| Text excerpt |
# Update on my Cousin



## HorseMom (Jul 31, 2005)

I know this isn't really sewing related, but all my friends are here, I don't usually frequent the CF forum.
Amanda is still in a waiting phase. She is awake and knows everything that has happened. She seems in good spirits, but she has to keep a respirator in her mouth, so it is difficult for her to talk. She wanted to take it out, but they wouldn't let her. Her fingertips are black and her hands are light purple. She tried writing to communicate but was unable to write, or type on a phone. She was also on the Dialysis again yesterday. All we can do is wait and keep praying

To keep this sewing related. I started this quilt fo her 5.5yrs ago, but I've been through so many ups and downs with it I've just put is aside in frustration. It is so lumpy and unsquare I'm so worried it can not be finished  It was my first attempt at a quilt top and it is king size! The green border fabric was at my moms cause I was going to have her help me square it and use her big island table to cut it. I'm hoping she didn't throw it out when she was in a mood.








Heidi


----------



## Chixarecute (Nov 19, 2004)

It's beautiful! Amanda will love it. <Hugs to all>


----------



## Barn Yarns (Oct 7, 2012)

I love your quilt! ive always been told that those little imperfections are a way of showing your love of the project and who its for. 

Amanda being awake is a good thing! prayers coming! =) (((hugs)))


----------



## ginnie5 (Jul 15, 2003)

It is beautiful! And it doesn't matter if its not perfectly square. Just add the borders on however they will go because the important thing is how much Amanda will love and treasure that quilt. She won't look at it and see any imperfections. She will look at it and see love.

| Things to do |
1/ Duplicate the forum thread word for word from "I love your" up to and including "(Jul 15, 2003)".
2/ Render this sentence from the forum thread in French: "She is awake and knows everything that has happened."

| Listed entries |
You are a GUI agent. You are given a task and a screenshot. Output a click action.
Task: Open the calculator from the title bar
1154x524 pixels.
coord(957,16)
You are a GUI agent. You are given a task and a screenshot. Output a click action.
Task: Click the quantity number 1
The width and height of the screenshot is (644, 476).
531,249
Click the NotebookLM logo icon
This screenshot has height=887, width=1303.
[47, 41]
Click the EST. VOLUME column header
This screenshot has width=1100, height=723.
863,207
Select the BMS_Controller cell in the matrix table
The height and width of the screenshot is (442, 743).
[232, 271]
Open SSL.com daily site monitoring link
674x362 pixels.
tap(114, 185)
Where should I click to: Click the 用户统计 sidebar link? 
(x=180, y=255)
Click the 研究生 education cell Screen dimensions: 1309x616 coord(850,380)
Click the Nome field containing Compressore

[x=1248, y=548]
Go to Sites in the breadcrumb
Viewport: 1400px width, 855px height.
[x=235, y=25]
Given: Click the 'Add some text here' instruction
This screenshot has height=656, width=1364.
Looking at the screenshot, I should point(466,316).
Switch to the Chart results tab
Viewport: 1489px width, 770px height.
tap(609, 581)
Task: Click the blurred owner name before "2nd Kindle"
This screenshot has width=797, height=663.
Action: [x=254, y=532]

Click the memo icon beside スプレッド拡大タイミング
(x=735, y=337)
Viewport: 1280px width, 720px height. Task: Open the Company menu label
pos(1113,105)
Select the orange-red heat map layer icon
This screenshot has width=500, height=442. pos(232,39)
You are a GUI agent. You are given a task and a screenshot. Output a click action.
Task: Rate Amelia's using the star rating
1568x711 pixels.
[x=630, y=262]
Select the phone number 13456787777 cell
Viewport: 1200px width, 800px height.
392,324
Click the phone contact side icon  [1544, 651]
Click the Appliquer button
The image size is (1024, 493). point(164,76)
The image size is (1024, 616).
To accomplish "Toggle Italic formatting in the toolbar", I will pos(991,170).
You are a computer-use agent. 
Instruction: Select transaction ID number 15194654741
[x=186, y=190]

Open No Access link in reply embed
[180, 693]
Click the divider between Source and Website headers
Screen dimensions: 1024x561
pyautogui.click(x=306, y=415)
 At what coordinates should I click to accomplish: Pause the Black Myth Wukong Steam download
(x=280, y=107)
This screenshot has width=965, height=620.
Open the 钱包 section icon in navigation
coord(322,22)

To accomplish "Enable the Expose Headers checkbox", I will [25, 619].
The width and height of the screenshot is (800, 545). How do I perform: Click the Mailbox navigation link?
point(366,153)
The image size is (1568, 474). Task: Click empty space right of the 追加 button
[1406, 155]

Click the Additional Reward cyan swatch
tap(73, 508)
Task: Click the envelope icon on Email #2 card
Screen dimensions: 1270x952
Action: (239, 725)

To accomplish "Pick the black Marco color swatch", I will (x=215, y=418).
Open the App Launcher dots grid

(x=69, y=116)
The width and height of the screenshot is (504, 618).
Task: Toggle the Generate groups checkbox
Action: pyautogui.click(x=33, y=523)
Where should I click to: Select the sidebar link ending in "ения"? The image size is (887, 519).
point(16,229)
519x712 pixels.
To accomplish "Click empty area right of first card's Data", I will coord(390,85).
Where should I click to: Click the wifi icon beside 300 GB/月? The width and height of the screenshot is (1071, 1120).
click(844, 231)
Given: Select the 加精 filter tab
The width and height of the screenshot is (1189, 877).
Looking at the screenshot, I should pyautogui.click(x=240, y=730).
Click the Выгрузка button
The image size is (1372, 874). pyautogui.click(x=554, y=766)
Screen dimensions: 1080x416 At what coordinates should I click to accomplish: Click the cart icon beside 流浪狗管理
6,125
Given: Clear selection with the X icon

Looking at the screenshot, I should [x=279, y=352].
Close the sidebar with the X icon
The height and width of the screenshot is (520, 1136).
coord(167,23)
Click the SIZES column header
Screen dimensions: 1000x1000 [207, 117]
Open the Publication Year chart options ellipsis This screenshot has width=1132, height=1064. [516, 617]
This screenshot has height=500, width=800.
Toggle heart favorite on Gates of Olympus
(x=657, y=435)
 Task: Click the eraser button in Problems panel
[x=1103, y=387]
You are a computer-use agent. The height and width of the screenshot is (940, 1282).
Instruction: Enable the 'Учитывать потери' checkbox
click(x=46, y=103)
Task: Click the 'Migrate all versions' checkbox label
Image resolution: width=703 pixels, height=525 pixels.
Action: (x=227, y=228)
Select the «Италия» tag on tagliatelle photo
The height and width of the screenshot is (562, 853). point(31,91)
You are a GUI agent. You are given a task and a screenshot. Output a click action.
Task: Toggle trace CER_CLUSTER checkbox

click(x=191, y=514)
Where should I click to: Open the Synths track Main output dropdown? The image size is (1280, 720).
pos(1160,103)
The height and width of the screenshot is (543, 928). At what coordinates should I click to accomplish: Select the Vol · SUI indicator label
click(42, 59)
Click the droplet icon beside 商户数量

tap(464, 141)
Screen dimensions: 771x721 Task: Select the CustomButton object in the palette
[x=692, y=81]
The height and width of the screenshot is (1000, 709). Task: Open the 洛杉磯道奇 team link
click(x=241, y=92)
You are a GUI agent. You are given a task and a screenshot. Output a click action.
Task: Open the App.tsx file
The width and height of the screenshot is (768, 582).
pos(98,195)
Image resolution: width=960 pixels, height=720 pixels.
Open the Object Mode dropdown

| Solutions in order |
1/
I love your quilt! ive always been told that those little imperfections are a way of showing your love of the project and who its for. 

Amanda being awake is a good thing! prayers coming! =) (((hugs)))


----------



## ginnie5 (Jul 15, 2003)

2/ Elle est réveillée et sait tout ce qui s'est passé.